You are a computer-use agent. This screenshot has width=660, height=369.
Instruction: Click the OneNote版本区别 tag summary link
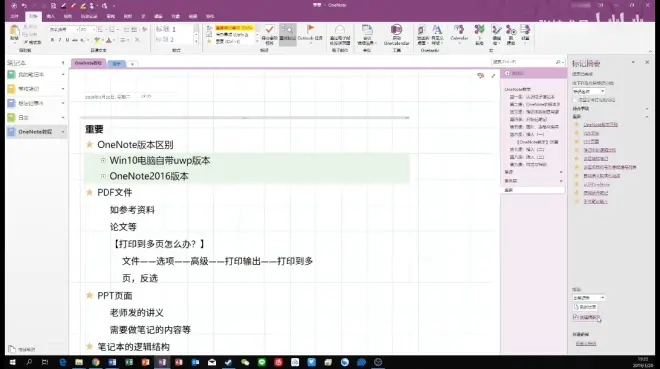pyautogui.click(x=601, y=125)
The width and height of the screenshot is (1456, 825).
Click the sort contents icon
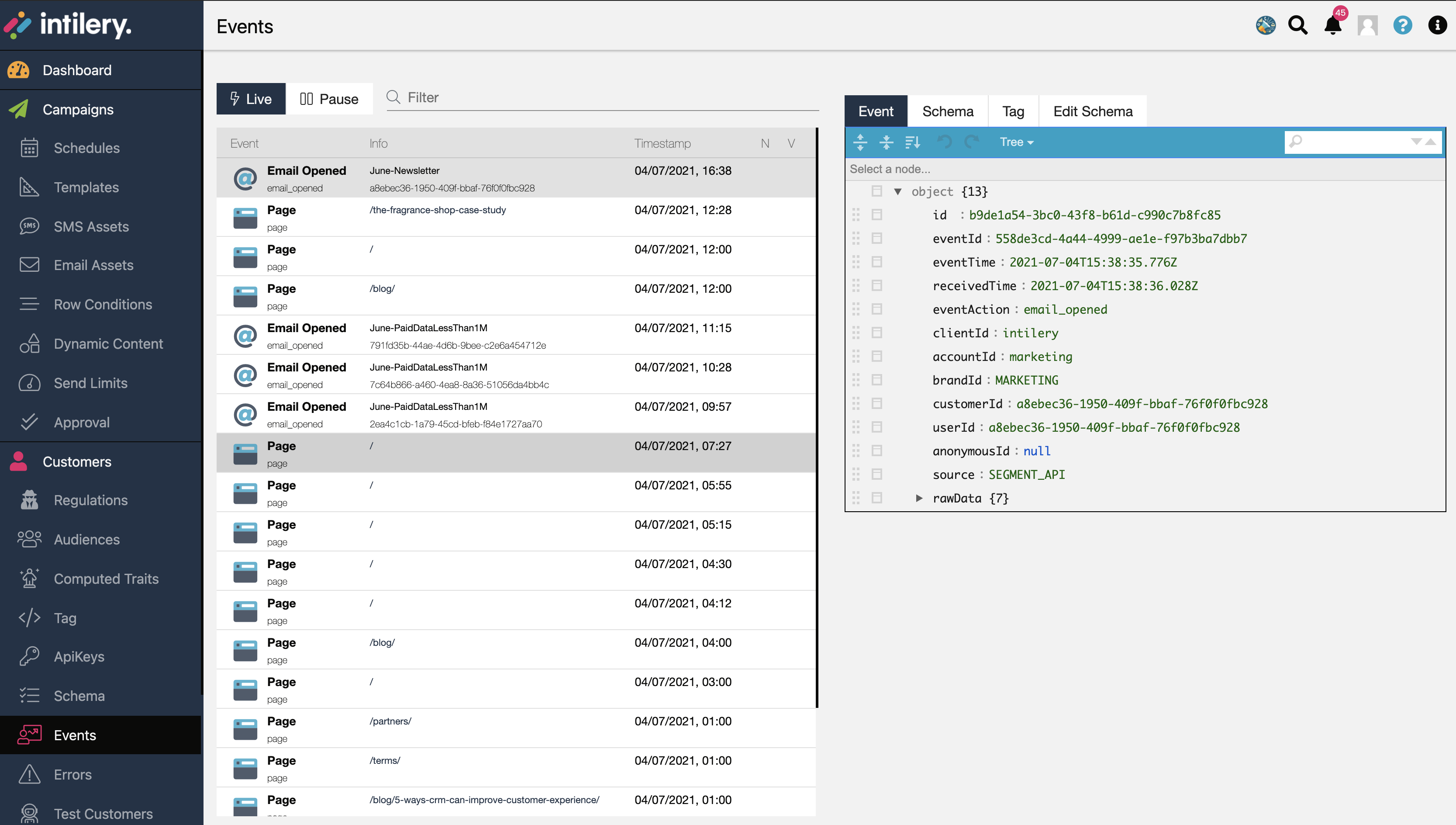(x=913, y=142)
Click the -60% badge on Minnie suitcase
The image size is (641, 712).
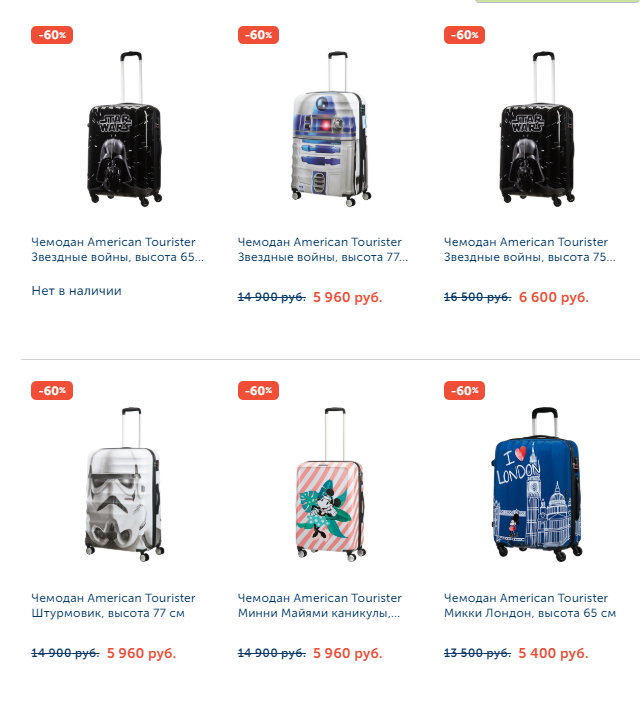pyautogui.click(x=258, y=391)
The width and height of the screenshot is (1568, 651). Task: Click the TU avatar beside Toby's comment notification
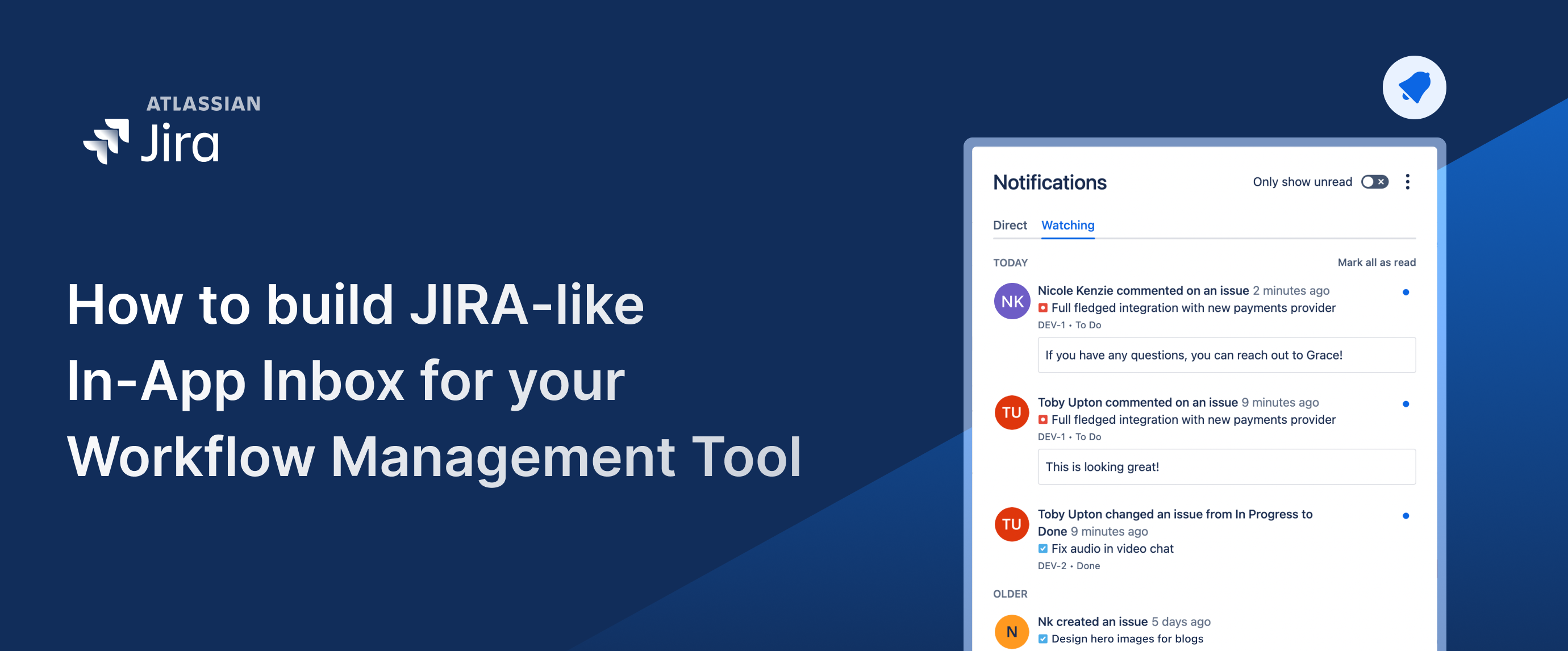(x=1012, y=412)
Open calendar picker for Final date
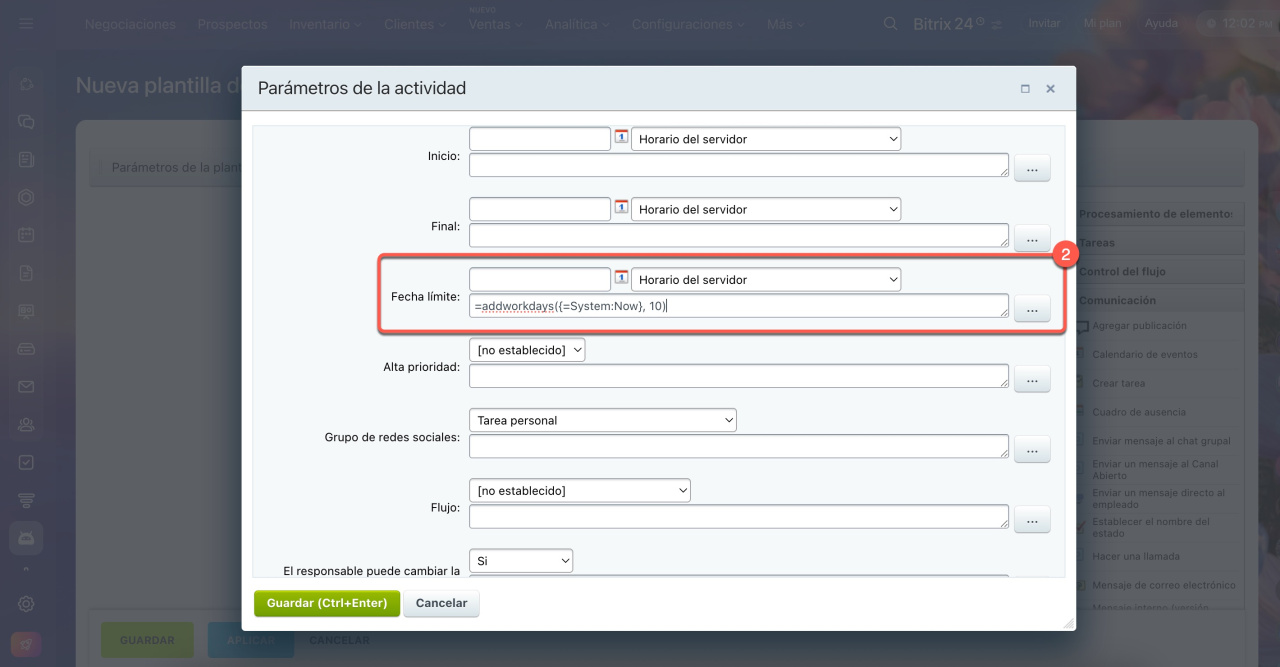The height and width of the screenshot is (667, 1280). (x=621, y=208)
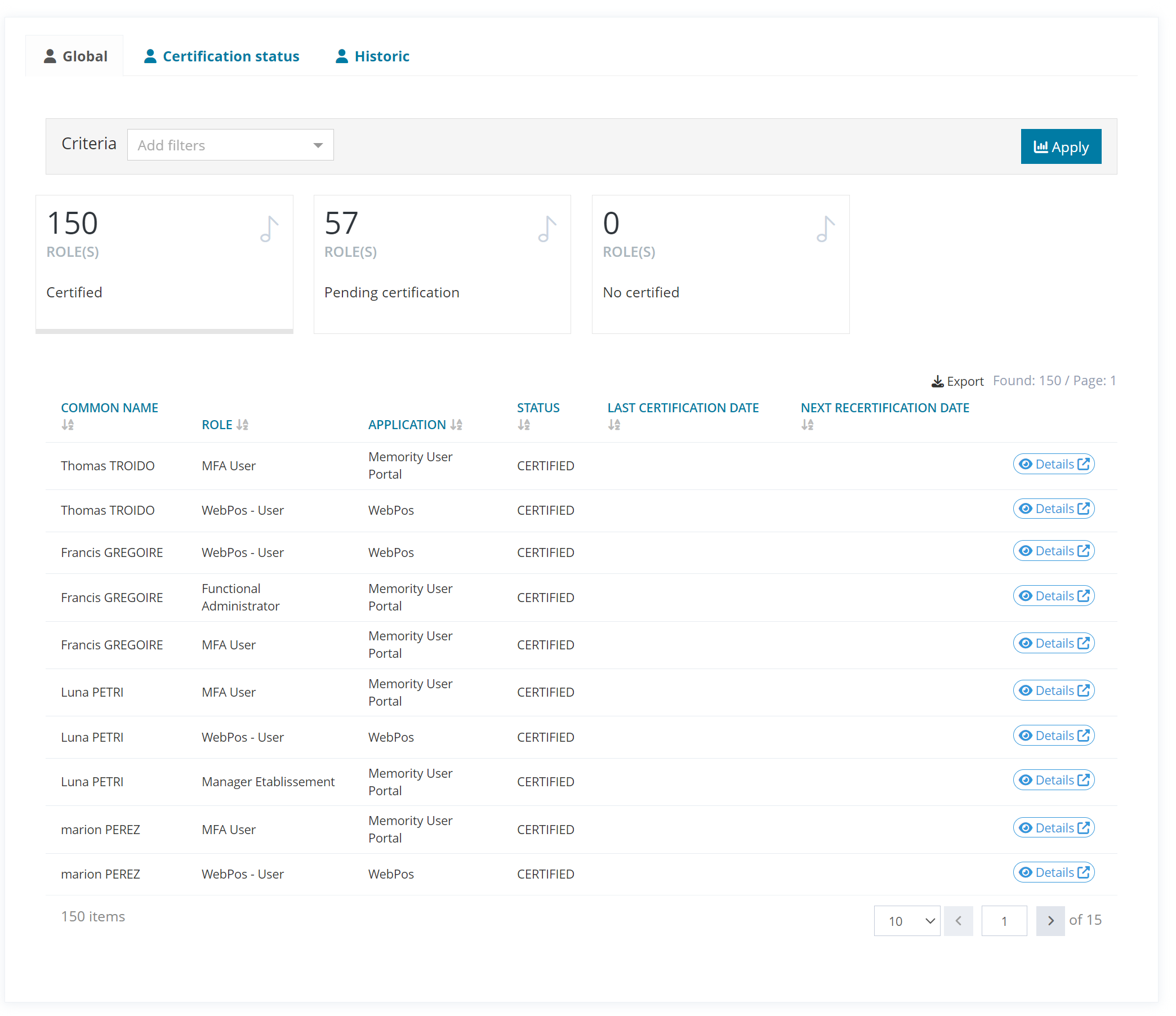
Task: Open Details for marion PEREZ WebPos row
Action: pyautogui.click(x=1053, y=873)
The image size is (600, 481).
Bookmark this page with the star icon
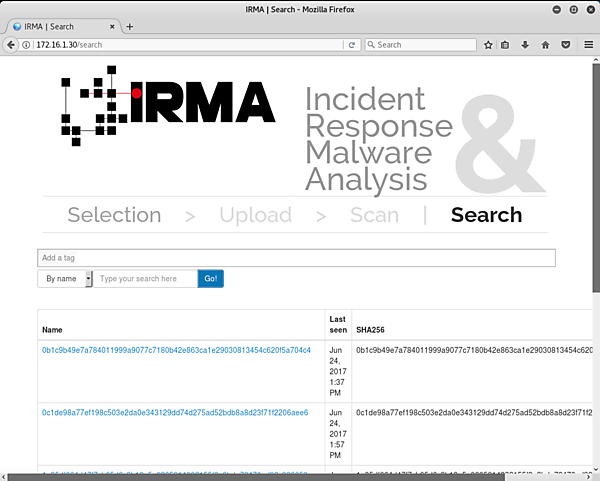pos(488,45)
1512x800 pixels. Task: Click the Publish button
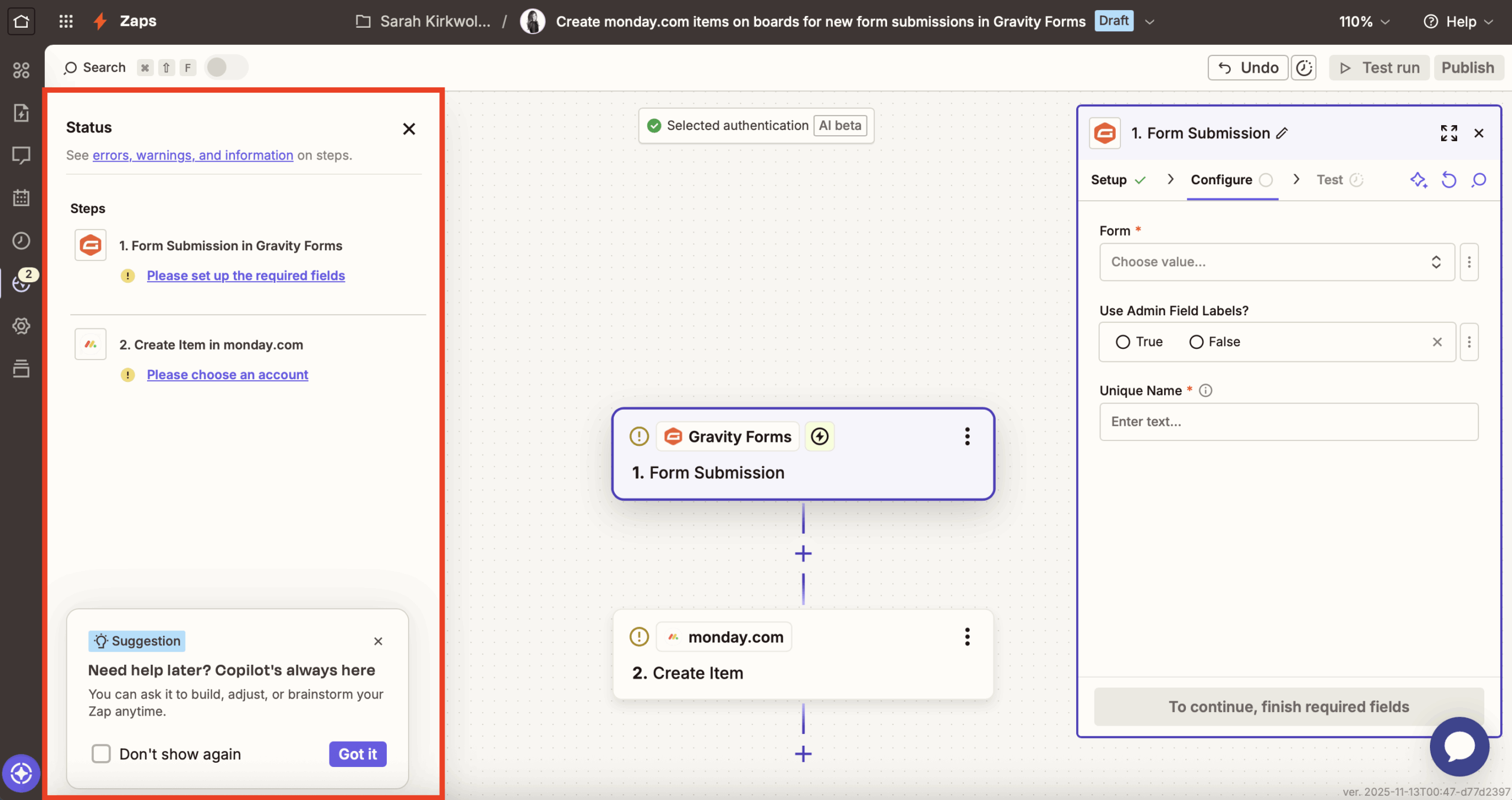coord(1468,67)
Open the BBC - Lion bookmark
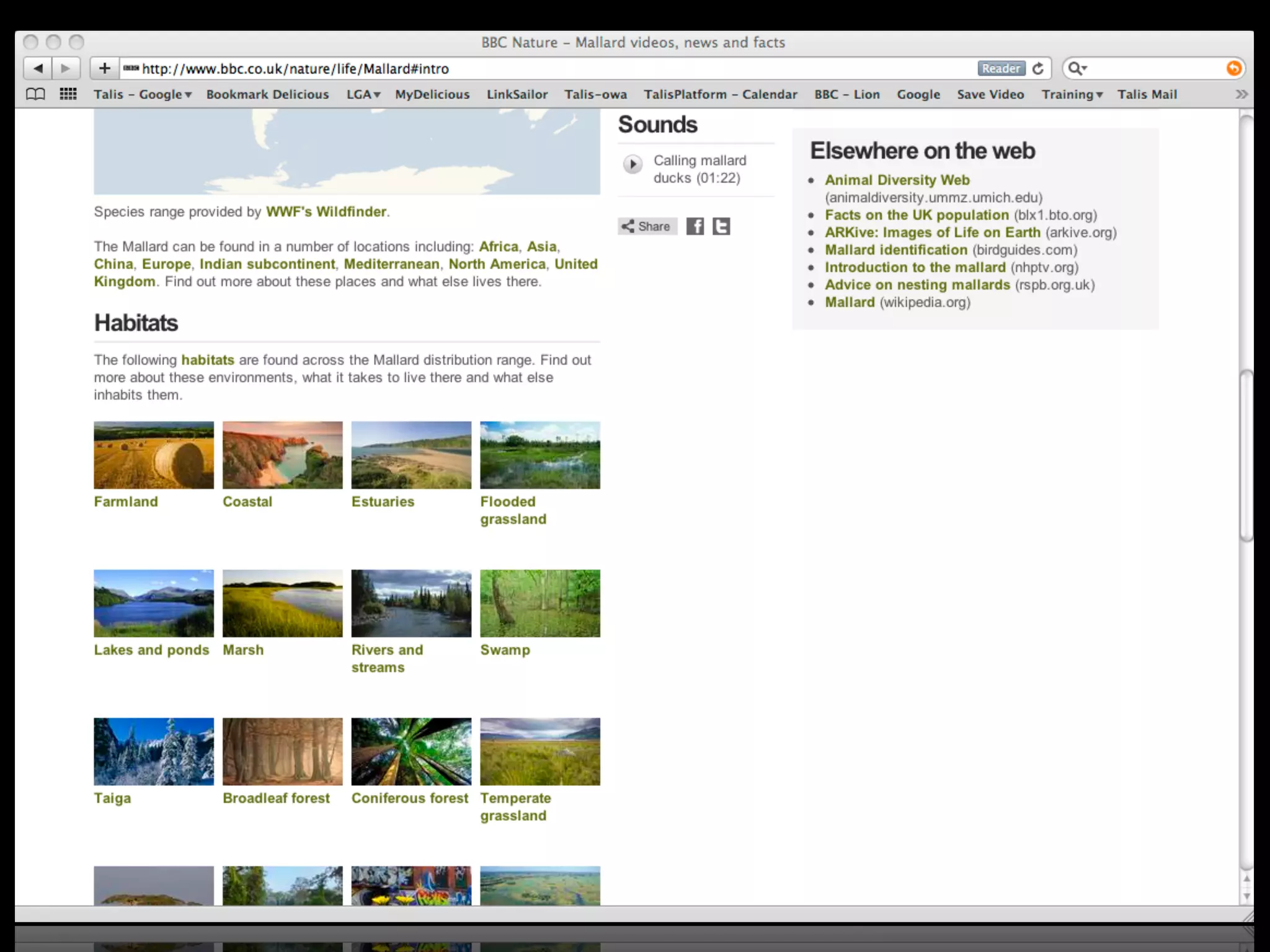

+--

[Task to complete]: Substitute "symbol" for "icon" everywhere it appears in the items above, keeping everything else the same. Leave the pictures out of your answer.

[Solution for this exercise]:
You are a computer-use agent. This screenshot has width=660, height=369.
Instruction: Click the OneNote版本区别 tag summary link
pyautogui.click(x=601, y=125)
The width and height of the screenshot is (1456, 825).
Click the sort contents symbol
(x=913, y=142)
Click the -60% badge on Minnie suitcase
The image size is (641, 712).
pyautogui.click(x=258, y=391)
The width and height of the screenshot is (1568, 651). Task: Click the TU avatar beside Toby's comment notification
(x=1012, y=412)
Open calendar picker for Final date
The height and width of the screenshot is (667, 1280). (x=621, y=208)
Task: Open Details for marion PEREZ WebPos row
Action: pyautogui.click(x=1053, y=873)
The image size is (600, 481).
Bookmark this page with the star symbol
pos(488,45)
1512x800 pixels. Task: Click the Publish button
coord(1468,67)
Open the BBC - Lion bookmark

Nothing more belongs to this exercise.